### Text
# # # # # # #

The current development kernel release is 2.2.0pre7. Linus saysthis one is just about there; a few more fixes and 2.2.0 will be unleashed on the world. Alan Cox's 2.2pre7 bug listsays we have a little ground to cover still, though. Alan also has a 2.2.0pre7ac2 patch out there.
Bug-fixing work has been going on in an especially high gear over the last week. One senses that the kernel developers really want to get the 2.2 release out the door and done with - it has been a long haul. An especially active area has been memory management. Linus took a hatchet to the memory code with 2.2.0pre5, incorporating much of Andrea Arcangeli's work, but in his own way. Since then many cycles of patches and benchmarks have been passed around, with additional tweaking being done. As of pre7, Linus seems to be reasonably well satisfied with the results, and has put further memory management work on the back burner.
H. J. Lu's long-awaited kernel NFS fixes went into 2.2.0pre4, something which escaped our notice last week. Further NFS work has been going on, to the point that NFS over TCP works on the client side (2.2.0 will almost certainly lack the ability to do NFS over TCP as a server).
Alan Cox has put together a "hint sheet" for folks trying out the 2.2pre kernels as their first experience with the 2.1 series. Have a look on his web site. It could save you some frustration.
One additional hint that people seem to need: the 2.2 kernels are simply bigger than the 2.0 series. They are big enough that the old "zImage" format for the kernel image will no longer work; one must now use the "big zImage" ("bzImage") format for all but the smallest of configurations. Build the kernel with "make bzImage" and otherwise proceed normally. As long as you have a reasonably recent boot loader, all will work fine. The next person who ignores this and asks about the "System is too big" message on the list may not like the responses that come back...

# # # # # # #

### Provided material
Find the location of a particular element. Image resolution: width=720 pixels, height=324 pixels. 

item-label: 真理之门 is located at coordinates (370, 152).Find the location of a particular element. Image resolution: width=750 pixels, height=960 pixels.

# # # # # # #

### What to work on
Set down the kernel news item word for word, between "H. J. Lu's long-awaited" and "you some frustration.", inclusive. The data that comes after the kernel news item has no connection to it.

### Response area
H. J. Lu's long-awaited kernel NFS fixes went into 2.2.0pre4, something which escaped our notice last week. Further NFS work has been going on, to the point that NFS over TCP works on the client side (2.2.0 will almost certainly lack the ability to do NFS over TCP as a server).
Alan Cox has put together a "hint sheet" for folks trying out the 2.2pre kernels as their first experience with the 2.1 series. Have a look on his web site. It could save you some frustration.